Kate Fleetwood portrays the doomed Polyxena with juvenile passion and dignity. Her fate as a royal princess is inevitable; her death as numbing in its report as the daily bombardment of death tolls from the war-torn Middle East are to us. Alfred Burke reports the sacrifice of Polyxena with the wearied delivery of an old man who has experienced life and death a million times over. Burke's Talthybius seems to glory in the death of the young princess, vicariously reanimating the splendour and honour of Troy through the savage dismemberment of an innocent girl.

The naturalism of the Mediterranean shoreline is shattered each time a member of the occupying forces enters the stage. Nicholas Day as a besuited politician Odysseus comes to inform Hecuba of her daughter's sentence. The sound of sparking electric wires accompanies the fla shing life-throws of three banks of strip lighting high above the stage. As if in the harsh glare of a Guantanamo prison cell, the appearance of this Greek hero changes the dynamic from tragic grief to violent mechanistic oppression. Odysseus spits the accusation that the Trojans are all 'barbarians'. It is this rejection of the other, the untermenchen, which bites into the twenty-first century consciousness.

The same prison lighting state occurs when Tim Pigott-Smith, as the harsh but fair Agamemnon, struts in fascistic military uniform to greet the mother of his concubine from Troy. Agamemnon has taken Hecuba's daughter, Cassandra, for his own. He recognizes a fine line between his lust and the faithfulness of his war-weary and land-locked troops. Although sympathetic to Hecuba's plight, Agamemnon cannot be seen to help her lest it be misconstrued, so threatening his own regal position in his 'Fatherland'.

Hecuba's life is further destroyed by the discovery of her drowned son's body. Polydorus has returned, but his death betrays the greed of his supposed friend and King of Thrace, Polymestor. Finbar Lynch is stunning as this gold-fixated ruler who will slay a young man for a horde of Trojan treasure. The greed for gold motivates the dehumanizing murderous intent of so many of Hecuba's enemies. The gold of Hecuba is glaringly analogous with our own twenty first century black gold -- oil.

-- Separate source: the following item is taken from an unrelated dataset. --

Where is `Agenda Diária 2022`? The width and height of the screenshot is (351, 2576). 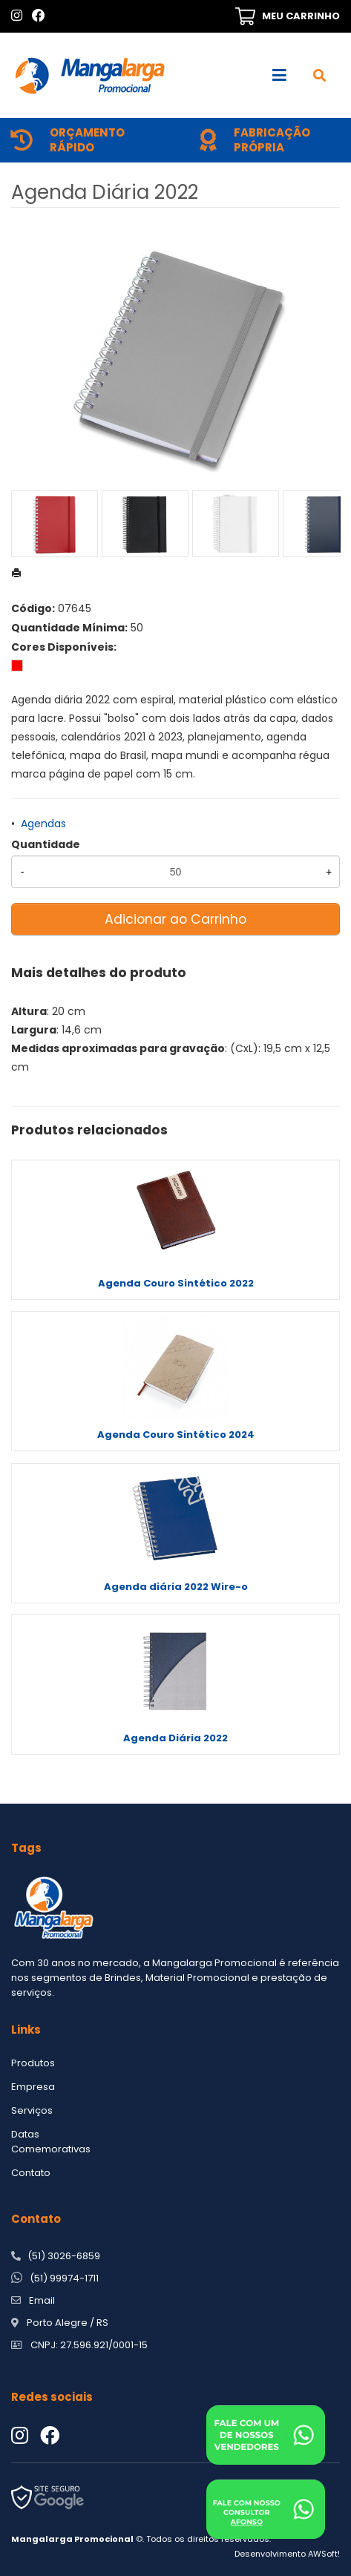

Po lymestor is accompanied by his two young sons. The princes embody in life all that Hecuba has lost to death. Her revenge is all the more vicious, all the more subtle in its horror, when compared with the maternal friendship and playfulness she shows the boys as she lures the princes and their father to a vicious fate at the hands of the Trojan women. The desire for gold blinds this ruler to the dangers that await him.

An horrific tableau in the final scene confirms the desensitisation of the modern audience. Images of the scattered remains of suicide bombers and innocent victims have so numbed our senses that what would have been visually impossible ten years ago now smacks of awful ordinariness. Death no longer shocks or disgusts. Death merely saddens. Hecuba's revenge seems justifiable, understandable, in an environment of oppression and irrationality. The final image of her frantically scraping at the sand like a rabid dog, eager to bury the corpses of her sacrificed children, is haunting in its timeless horror.

There is so much more to this production which words cannot express. It is a play of such strength and appeal that anyone who claims to love theatre will recognise it as a great example of British dramatic enterprise. It will haunt you. It will disturb you. It cannot fail but communicate with that unfathomable deep in our collective psyche which reaches back to a time before memory. As I said at the beginning, this production will touch your soul. It is an honour to have seen Hecuba. It is an honour to write about it, and to recommend it unreservedly to you.